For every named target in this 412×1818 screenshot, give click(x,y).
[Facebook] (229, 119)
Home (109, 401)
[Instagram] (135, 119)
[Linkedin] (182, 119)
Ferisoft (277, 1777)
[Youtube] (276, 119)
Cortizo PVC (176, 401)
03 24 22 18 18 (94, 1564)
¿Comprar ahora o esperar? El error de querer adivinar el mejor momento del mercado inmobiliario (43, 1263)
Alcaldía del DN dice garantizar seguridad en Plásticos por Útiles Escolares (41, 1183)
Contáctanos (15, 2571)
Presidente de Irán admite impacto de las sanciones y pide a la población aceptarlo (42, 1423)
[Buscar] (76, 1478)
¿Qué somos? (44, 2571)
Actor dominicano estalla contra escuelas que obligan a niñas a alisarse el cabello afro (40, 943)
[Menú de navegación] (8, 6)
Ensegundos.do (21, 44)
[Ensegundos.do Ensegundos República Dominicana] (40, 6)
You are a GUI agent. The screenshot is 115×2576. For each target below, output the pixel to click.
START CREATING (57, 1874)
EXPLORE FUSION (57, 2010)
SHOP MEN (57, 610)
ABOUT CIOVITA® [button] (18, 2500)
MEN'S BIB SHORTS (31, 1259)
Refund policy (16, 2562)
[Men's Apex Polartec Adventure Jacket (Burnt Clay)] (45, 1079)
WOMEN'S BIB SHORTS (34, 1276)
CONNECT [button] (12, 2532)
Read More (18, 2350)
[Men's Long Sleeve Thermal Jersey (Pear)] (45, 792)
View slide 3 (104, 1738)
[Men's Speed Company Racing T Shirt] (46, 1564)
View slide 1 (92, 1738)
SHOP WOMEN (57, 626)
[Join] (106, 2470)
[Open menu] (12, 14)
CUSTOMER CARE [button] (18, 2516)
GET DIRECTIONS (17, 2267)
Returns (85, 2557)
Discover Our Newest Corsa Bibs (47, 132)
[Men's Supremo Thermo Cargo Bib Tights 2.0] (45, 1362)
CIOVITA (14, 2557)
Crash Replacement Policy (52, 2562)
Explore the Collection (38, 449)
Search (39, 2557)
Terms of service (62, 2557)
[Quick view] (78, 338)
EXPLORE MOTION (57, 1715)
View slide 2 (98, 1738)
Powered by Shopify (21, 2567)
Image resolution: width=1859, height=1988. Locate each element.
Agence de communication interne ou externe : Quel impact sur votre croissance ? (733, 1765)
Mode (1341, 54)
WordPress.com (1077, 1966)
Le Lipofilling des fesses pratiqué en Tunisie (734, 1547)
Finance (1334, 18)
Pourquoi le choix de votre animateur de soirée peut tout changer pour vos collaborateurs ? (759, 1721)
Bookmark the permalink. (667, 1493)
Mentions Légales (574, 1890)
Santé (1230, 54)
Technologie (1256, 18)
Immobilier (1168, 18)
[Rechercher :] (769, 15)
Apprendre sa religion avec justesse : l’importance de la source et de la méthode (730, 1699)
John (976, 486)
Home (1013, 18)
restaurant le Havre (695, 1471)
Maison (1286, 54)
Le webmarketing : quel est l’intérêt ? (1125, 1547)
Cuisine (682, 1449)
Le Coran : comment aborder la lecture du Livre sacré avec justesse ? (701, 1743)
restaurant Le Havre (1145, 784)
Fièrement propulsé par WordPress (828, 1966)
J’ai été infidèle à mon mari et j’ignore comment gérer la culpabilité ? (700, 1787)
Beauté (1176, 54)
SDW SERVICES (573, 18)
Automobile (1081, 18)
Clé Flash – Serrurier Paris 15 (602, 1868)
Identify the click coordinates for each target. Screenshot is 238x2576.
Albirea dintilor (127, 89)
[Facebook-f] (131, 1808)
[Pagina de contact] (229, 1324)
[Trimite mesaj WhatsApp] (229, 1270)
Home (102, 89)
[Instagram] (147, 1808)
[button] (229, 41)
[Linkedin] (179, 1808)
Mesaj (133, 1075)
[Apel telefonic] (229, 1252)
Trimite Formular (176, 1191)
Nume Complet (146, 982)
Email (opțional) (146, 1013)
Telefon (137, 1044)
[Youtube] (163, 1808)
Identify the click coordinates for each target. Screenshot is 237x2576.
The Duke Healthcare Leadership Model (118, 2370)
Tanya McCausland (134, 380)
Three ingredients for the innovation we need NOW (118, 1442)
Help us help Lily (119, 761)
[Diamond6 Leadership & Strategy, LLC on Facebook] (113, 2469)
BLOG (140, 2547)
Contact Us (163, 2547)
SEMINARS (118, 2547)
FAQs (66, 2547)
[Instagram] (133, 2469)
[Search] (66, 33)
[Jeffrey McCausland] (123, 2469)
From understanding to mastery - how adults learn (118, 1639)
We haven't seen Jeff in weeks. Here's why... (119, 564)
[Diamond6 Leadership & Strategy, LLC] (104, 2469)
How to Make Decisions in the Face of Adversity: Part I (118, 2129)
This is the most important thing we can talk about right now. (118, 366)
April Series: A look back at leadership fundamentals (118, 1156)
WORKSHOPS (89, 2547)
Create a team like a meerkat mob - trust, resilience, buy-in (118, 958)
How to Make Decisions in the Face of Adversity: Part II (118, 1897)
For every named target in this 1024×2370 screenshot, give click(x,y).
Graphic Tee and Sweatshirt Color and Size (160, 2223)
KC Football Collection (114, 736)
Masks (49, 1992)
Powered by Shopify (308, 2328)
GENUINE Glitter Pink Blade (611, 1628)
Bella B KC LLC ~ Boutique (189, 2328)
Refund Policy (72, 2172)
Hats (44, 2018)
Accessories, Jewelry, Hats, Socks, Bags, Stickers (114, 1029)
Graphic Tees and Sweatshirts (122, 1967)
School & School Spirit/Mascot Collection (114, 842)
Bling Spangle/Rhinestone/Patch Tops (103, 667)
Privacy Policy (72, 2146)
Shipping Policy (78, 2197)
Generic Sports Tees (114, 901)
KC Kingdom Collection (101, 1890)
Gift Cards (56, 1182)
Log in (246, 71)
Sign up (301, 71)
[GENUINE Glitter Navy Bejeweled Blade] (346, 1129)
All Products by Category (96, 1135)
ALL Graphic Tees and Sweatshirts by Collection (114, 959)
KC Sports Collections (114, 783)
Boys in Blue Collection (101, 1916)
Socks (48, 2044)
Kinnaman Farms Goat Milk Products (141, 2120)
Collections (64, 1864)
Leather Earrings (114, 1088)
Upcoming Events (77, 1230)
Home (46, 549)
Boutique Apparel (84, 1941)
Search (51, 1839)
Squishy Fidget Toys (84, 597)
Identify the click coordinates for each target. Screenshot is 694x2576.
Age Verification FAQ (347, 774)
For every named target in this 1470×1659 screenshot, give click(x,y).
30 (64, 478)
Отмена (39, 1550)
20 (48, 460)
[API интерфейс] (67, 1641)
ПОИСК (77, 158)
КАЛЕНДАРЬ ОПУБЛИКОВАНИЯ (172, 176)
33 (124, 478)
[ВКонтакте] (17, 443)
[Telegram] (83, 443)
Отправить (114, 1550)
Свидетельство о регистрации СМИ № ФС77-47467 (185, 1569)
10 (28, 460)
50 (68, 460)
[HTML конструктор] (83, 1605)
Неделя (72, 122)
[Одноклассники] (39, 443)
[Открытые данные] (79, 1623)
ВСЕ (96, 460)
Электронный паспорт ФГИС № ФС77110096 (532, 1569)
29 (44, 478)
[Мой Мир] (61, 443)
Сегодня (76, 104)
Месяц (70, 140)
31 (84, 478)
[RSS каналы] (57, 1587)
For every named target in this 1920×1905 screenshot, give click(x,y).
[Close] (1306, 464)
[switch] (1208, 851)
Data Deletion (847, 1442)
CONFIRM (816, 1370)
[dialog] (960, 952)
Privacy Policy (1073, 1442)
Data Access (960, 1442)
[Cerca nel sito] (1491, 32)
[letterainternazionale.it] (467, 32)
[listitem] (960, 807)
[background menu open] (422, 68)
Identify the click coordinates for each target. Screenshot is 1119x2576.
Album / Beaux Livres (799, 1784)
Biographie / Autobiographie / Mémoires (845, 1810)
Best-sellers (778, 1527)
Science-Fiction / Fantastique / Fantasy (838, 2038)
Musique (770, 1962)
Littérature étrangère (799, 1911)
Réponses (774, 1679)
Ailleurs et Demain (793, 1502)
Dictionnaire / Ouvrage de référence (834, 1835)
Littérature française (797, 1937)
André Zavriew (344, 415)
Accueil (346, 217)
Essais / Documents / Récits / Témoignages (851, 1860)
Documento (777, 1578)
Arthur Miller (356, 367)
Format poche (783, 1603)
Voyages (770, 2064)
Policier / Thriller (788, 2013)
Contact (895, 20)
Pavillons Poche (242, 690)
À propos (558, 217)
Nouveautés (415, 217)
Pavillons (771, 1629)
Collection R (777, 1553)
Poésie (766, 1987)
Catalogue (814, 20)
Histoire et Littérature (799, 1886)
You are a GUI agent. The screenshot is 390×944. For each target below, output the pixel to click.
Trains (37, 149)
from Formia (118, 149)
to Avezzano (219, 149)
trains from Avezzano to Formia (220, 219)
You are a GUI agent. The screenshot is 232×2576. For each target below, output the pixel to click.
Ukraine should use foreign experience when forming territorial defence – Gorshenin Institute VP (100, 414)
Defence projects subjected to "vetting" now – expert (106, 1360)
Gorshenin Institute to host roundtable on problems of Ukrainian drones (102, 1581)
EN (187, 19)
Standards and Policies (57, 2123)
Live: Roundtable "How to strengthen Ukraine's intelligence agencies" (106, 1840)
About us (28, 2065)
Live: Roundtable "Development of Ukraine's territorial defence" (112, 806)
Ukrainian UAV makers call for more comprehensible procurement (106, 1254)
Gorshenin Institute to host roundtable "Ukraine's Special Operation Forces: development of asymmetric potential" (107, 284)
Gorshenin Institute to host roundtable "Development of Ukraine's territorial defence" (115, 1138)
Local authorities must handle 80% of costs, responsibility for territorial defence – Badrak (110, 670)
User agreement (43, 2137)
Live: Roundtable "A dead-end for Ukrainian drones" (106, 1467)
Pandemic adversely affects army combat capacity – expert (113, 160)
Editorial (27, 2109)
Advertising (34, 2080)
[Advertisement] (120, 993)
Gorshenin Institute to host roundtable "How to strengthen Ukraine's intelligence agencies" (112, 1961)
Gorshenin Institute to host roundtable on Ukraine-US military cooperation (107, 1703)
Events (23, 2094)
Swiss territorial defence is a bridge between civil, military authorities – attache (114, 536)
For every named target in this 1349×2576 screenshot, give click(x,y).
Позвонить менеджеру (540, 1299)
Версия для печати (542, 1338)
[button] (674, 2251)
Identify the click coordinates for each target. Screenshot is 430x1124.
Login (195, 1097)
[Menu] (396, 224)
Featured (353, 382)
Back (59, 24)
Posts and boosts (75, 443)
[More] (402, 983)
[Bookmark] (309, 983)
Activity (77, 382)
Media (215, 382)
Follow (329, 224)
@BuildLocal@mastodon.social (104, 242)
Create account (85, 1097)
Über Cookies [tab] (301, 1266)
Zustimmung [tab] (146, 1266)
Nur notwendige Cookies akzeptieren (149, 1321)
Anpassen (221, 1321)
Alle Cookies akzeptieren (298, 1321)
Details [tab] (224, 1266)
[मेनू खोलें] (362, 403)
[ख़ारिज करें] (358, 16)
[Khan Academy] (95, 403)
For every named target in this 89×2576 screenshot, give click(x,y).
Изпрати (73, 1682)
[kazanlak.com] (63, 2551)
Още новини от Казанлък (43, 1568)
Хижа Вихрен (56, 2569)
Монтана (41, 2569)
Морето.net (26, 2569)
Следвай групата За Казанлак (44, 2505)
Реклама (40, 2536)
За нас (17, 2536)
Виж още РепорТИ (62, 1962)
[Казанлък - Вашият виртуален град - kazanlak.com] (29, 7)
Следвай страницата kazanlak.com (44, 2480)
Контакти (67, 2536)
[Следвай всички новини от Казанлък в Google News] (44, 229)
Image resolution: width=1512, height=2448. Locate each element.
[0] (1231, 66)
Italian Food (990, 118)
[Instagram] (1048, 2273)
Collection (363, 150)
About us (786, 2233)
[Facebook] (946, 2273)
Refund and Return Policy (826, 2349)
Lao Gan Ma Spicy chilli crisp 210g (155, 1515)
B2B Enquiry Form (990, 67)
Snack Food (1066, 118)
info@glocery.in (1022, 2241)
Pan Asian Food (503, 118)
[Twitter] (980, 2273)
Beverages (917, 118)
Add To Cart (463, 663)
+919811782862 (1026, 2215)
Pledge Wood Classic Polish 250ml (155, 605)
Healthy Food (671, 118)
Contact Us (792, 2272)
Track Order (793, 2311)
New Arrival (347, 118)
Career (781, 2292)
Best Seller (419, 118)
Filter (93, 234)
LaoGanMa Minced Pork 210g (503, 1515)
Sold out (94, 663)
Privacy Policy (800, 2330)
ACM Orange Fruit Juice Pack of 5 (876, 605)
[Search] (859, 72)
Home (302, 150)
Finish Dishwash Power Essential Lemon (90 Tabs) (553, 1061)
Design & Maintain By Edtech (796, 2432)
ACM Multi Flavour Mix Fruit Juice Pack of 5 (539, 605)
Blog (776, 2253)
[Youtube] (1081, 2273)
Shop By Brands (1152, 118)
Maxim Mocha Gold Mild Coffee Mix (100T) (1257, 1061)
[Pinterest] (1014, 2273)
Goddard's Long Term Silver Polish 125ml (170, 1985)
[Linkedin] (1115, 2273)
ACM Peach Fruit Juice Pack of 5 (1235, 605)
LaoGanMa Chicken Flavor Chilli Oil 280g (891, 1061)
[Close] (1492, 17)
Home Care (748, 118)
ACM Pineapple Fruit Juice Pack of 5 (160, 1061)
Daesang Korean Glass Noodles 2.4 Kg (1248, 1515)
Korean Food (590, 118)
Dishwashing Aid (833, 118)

## HOW TO COMPLETE THIS TASK
For this exercise, output exactly the lines above from the line with "Pavillons (771, 1629)" to the line with "dead-end for Ukrainian", counting both, and leave out the rest.

## FINAL ANSWER
Pavillons (771, 1629)
Collection R (777, 1553)
Poésie (766, 1987)
Catalogue (814, 20)
Histoire et Littérature (799, 1886)
You are a GUI agent. The screenshot is 390×944. For each target below, output the pixel to click.
Trains (37, 149)
from Formia (118, 149)
to Avezzano (219, 149)
trains from Avezzano to Formia (220, 219)
You are a GUI agent. The screenshot is 232×2576. For each target below, output the pixel to click.
Ukraine should use foreign experience when forming territorial defence – Gorshenin Institute VP (100, 414)
Defence projects subjected to "vetting" now – expert (106, 1360)
Gorshenin Institute to host roundtable on problems of Ukrainian drones (102, 1581)
EN (187, 19)
Standards and Policies (57, 2123)
Live: Roundtable "How to strengthen Ukraine's intelligence agencies" (106, 1840)
About us (28, 2065)
Live: Roundtable "Development of Ukraine's territorial defence" (112, 806)
Ukrainian UAV makers call for more comprehensible procurement (106, 1254)
Gorshenin Institute to host roundtable "Ukraine's Special Operation Forces: development of asymmetric potential" (107, 284)
Gorshenin Institute to host roundtable "Development of Ukraine's territorial defence" (115, 1138)
Local authorities must handle 80% of costs, responsibility for territorial defence – Badrak (110, 670)
User agreement (43, 2137)
Live: Roundtable "A dead-end for Ukrainian drones" (106, 1467)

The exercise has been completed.